Spring Cleaning in Winter: For Cash and Company

Now is the perfect time to tackle that spare room or guest room that has become the receptacle of old wrapping paper, craft projects or “re-gifting” items—and turn it into a source of income. Cleaning your spare room is the first step toward turning your home into a source of income. Renting out that room can help you earn an extra $750 or so each month, and you might even develop a friendship with your new housemate. 


But taking the first step can be overwhelming, especially if that spare room is more than a little cluttered. Here are a few suggestions to help you get started.



Tips for Tackling the Dreaded Spare Room

It can be easy to keep putting off this project, but the rewards of completing it are hard to pass up. Here are some quick ideas to help you take the plunge:

  1. Get ready. Set aside a day for the project and mark it on the calendar. Grab some extra boxes from the local grocery or liquor store and some trash bags.

  2. Sort and triage. Start by sorting out what is in front of you. If you haven’t used, worn or thought about an item in a year, it can probably be donated or thrown away. 

  3. Enlist the troops. If you are storing stuff for your adult kids, have them come and pick it up or move it to the garage or attic. 

  4. Make it fun. Crank up some tunes on Pandora or turn on your favorite playlist. Ask a friend to come by and help, even if it's only to bring a cup of coffee or a bottle of wine. 


Most are surprised it doesn’t take nearly as long as they thought, and removing the clutter always makes a room look better! If there is extra energy left over to tackle a light house cleaning, go for it, otherwise leave that for another day.


Plan to leave the main furniture in the room for a new roommate to come in without their own furniture, but be open to moving it out if they have their own stuff.

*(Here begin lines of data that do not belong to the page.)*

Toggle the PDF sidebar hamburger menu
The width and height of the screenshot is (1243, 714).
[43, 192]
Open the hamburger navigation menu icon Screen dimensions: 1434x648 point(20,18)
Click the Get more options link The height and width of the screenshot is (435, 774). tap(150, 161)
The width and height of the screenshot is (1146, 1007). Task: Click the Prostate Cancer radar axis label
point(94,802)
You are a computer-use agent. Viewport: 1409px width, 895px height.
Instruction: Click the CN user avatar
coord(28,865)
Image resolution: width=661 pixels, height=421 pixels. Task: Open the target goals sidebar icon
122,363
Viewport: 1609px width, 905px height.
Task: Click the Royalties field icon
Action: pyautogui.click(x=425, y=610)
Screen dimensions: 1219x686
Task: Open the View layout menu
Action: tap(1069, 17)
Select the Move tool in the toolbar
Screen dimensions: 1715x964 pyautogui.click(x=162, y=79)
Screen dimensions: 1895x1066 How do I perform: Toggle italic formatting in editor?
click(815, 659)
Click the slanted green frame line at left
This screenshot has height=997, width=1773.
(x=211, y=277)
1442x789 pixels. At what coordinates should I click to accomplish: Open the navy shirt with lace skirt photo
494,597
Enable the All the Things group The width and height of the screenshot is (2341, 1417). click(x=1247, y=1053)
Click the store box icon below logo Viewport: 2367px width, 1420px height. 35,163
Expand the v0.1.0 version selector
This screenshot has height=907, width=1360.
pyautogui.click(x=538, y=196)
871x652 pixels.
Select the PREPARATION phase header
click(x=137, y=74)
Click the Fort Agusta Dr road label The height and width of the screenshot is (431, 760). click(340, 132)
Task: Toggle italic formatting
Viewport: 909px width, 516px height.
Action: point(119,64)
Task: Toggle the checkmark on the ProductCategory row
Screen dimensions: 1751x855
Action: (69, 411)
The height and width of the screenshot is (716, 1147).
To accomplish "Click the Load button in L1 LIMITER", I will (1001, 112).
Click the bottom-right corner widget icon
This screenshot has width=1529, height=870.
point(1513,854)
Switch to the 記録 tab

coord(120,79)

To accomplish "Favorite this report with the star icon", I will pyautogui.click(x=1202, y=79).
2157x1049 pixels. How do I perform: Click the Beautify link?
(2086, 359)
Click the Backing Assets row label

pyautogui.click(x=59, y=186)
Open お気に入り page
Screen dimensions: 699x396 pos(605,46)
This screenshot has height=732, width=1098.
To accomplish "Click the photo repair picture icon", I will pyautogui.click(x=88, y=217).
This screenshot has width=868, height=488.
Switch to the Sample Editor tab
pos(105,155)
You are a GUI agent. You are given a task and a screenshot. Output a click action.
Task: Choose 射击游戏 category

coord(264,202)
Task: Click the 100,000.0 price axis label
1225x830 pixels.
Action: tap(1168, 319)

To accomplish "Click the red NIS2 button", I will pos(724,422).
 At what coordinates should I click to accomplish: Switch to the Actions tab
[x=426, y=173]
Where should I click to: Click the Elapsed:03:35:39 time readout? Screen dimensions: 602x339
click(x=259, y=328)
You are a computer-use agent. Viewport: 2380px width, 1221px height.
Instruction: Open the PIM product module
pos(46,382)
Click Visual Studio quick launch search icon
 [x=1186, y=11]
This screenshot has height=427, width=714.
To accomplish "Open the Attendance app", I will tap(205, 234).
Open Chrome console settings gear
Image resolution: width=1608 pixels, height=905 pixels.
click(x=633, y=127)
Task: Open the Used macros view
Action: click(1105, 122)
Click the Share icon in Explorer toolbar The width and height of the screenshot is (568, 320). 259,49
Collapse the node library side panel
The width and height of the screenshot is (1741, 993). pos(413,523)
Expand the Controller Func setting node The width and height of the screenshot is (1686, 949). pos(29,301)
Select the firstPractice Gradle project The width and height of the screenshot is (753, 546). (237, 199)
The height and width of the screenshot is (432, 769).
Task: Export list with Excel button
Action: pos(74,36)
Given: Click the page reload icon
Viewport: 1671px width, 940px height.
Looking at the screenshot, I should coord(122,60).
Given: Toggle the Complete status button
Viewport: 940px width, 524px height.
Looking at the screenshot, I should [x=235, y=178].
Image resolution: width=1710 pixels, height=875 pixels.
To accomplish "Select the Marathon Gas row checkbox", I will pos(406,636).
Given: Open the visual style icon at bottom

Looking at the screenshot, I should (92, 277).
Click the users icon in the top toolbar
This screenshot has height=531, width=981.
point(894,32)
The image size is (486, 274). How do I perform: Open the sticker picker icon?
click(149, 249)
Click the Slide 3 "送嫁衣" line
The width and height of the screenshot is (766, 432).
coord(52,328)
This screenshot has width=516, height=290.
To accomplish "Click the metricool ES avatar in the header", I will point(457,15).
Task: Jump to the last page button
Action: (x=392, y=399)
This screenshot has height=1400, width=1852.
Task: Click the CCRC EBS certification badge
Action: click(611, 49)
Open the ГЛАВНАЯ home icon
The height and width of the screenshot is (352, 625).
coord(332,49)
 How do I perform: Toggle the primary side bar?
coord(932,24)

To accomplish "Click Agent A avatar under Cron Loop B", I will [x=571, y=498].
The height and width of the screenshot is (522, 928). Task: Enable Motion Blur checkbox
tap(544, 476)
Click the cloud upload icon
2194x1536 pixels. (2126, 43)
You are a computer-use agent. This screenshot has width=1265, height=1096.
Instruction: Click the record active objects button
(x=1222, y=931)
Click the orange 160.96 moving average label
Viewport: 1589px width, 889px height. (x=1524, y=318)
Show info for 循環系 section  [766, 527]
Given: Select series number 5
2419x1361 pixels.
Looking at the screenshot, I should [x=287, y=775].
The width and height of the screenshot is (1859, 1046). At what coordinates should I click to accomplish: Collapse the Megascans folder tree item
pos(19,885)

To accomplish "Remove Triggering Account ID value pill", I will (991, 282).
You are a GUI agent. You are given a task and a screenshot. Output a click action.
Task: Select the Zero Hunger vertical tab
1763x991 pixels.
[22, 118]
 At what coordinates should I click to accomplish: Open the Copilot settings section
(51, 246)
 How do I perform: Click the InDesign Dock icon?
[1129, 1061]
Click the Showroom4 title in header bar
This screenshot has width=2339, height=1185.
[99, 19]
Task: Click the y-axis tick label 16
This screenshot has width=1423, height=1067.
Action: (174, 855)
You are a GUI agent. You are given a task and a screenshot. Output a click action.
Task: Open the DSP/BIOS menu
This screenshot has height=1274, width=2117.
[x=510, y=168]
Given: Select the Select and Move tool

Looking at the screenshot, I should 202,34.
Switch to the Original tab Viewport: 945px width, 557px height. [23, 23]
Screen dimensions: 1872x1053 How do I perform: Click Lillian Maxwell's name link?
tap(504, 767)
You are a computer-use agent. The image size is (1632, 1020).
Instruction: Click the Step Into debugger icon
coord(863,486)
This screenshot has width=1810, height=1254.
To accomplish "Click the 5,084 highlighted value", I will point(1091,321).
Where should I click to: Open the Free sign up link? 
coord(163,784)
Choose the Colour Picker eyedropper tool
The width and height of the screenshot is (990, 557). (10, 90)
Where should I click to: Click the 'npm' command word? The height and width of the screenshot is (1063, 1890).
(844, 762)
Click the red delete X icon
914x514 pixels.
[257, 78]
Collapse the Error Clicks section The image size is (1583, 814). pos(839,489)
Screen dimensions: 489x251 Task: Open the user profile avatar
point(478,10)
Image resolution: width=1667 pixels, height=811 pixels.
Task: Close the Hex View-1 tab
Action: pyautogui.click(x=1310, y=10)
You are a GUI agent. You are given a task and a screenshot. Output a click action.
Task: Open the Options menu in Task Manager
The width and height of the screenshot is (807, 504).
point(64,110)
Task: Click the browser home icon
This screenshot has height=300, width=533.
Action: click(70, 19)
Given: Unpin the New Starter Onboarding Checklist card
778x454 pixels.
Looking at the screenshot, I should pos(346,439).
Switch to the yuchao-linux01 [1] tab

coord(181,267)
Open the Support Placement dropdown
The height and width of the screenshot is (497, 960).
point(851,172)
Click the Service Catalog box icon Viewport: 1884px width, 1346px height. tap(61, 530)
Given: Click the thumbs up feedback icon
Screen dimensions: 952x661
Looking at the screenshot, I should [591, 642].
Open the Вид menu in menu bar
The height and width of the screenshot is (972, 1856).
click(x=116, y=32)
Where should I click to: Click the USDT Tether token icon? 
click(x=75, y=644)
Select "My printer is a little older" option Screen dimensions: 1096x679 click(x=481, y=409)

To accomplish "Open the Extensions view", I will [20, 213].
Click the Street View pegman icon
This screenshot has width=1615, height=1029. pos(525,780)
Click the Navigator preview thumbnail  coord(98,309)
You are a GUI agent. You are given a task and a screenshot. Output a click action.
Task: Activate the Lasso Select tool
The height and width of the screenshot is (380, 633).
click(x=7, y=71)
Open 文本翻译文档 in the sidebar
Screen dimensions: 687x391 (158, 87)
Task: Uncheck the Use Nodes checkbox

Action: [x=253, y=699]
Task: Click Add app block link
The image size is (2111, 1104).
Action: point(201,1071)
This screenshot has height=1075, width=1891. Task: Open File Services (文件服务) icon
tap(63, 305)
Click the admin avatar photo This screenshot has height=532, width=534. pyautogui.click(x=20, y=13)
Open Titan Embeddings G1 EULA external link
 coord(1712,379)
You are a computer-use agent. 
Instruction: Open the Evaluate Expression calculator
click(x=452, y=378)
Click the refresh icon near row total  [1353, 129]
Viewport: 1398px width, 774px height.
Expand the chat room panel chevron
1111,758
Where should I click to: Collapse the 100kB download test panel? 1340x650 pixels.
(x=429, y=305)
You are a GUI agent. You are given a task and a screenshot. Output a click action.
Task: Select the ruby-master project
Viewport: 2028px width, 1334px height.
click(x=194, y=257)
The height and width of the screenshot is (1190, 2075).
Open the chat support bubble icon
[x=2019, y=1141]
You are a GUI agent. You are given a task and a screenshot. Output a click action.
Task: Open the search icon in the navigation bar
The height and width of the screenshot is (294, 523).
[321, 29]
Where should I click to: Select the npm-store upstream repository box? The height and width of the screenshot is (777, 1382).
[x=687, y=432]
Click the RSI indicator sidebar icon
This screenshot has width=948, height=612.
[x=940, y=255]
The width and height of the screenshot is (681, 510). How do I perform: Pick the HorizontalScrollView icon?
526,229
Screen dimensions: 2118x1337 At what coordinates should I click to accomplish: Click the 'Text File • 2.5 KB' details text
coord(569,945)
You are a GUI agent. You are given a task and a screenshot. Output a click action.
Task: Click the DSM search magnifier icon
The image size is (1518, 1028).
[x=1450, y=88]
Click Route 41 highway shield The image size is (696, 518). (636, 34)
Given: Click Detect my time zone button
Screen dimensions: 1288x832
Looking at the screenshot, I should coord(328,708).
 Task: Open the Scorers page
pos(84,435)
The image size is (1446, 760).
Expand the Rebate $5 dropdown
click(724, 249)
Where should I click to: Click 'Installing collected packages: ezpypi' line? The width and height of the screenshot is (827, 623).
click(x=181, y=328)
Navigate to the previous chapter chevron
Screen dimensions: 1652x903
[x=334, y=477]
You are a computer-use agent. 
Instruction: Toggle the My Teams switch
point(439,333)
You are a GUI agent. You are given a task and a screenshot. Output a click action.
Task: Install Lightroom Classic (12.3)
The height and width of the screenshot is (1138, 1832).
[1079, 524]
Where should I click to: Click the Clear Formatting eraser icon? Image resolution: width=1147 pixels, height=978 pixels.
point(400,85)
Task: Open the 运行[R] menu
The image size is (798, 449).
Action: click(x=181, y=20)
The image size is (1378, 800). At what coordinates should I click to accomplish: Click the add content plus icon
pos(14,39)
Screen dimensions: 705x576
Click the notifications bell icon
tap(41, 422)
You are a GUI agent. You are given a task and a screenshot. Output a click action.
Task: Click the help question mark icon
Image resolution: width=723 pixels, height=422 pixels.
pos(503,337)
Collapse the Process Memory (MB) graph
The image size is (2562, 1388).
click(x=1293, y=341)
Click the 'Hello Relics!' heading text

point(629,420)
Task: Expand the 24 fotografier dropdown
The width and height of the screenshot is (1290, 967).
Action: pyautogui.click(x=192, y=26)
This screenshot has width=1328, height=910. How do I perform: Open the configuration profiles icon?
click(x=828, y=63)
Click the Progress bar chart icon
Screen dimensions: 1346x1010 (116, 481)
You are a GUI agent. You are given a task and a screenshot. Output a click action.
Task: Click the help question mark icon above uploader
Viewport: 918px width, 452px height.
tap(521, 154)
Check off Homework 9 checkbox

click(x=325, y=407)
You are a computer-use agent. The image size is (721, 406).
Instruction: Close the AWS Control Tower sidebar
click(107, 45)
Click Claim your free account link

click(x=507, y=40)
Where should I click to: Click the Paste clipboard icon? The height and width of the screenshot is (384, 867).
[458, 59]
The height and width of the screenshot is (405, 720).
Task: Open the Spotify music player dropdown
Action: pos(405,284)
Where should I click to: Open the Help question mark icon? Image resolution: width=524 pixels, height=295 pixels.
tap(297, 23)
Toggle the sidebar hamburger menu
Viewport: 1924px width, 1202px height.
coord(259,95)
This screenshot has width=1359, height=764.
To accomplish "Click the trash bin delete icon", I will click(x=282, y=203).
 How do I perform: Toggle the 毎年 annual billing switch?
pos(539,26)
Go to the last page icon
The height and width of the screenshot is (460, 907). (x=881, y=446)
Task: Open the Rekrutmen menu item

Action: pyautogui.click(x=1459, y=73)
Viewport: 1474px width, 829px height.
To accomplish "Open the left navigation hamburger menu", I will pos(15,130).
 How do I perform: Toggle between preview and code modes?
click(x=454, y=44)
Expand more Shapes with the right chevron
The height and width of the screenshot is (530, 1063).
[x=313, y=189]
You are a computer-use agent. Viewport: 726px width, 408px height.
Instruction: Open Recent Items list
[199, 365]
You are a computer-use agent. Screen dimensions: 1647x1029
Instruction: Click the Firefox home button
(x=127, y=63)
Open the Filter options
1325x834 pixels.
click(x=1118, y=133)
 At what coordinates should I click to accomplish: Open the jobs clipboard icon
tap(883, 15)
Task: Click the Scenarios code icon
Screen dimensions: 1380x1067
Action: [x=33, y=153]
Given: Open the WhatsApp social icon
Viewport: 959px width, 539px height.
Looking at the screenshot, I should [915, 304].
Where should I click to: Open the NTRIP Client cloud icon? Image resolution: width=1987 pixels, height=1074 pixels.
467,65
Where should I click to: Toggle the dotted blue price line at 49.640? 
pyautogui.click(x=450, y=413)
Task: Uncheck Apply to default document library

If it is necessary to move it out, often a local neighbor, handyman, adult child or even small local moving service can help break it down, and either store it, or help to donate it.


Viola! You are now ready to get out that smart phone or digital camera and shoot a few pictures of your new rental space.  Be sure to use good light and take photos of the personal spaces your roommate can use, as well as the rest of the house. There is no limit to photos so be generous!